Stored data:
□ □ □ □ □

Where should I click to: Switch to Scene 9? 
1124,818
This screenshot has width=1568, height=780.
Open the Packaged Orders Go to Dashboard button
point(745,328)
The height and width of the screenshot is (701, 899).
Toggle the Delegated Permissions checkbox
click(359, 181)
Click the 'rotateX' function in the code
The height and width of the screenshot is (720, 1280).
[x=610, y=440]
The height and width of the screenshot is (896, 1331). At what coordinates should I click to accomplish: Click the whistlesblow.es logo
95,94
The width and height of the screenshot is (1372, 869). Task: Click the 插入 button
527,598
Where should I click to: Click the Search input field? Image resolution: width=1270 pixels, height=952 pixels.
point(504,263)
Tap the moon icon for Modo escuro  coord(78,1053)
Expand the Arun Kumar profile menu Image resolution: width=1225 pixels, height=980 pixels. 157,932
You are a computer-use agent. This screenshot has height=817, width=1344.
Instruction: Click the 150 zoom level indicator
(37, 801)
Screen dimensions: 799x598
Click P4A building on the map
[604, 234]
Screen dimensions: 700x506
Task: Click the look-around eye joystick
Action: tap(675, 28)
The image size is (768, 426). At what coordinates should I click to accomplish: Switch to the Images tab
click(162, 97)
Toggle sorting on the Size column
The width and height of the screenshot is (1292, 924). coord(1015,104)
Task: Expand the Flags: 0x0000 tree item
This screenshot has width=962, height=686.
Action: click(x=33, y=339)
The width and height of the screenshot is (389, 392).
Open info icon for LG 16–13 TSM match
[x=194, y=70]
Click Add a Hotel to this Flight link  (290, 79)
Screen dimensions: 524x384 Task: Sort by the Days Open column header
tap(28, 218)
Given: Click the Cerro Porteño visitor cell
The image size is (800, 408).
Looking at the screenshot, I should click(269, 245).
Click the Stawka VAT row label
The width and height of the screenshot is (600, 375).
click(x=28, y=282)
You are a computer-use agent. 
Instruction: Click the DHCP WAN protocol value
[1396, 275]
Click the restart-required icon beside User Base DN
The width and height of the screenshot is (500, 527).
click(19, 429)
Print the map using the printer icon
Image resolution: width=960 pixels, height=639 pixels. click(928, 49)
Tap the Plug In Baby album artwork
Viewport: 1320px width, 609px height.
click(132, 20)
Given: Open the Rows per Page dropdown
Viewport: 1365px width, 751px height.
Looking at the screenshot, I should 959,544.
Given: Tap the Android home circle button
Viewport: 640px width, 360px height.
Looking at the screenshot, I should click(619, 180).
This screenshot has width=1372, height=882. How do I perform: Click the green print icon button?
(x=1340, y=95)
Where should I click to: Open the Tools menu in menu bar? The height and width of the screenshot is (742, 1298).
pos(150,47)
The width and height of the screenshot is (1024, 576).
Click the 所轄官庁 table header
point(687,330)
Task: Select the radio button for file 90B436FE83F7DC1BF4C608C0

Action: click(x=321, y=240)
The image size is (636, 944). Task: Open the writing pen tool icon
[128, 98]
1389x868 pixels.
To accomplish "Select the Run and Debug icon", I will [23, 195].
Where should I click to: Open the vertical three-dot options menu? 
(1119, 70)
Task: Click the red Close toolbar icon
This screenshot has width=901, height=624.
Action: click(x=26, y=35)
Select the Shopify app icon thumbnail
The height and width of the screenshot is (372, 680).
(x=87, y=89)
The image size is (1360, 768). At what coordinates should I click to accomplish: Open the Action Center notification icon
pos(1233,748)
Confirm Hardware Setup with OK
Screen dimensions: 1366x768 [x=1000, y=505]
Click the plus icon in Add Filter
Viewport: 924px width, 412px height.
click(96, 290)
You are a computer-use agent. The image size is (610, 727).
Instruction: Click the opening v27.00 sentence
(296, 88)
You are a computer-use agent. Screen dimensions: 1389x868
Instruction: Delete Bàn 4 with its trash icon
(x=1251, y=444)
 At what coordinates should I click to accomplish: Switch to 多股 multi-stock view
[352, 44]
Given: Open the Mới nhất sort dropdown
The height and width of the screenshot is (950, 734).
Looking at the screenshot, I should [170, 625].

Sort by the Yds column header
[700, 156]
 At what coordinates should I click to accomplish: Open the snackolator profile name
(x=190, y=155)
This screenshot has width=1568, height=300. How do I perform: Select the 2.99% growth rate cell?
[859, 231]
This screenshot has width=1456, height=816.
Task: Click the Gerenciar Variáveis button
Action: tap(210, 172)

□ □ □ □ □

Exercise prompt ::
List every line in the records above that contains the word "Expand".

Output of the task ::
Expand the Arun Kumar profile menu Image resolution: width=1225 pixels, height=980 pixels. 157,932
Task: Expand the Flags: 0x0000 tree item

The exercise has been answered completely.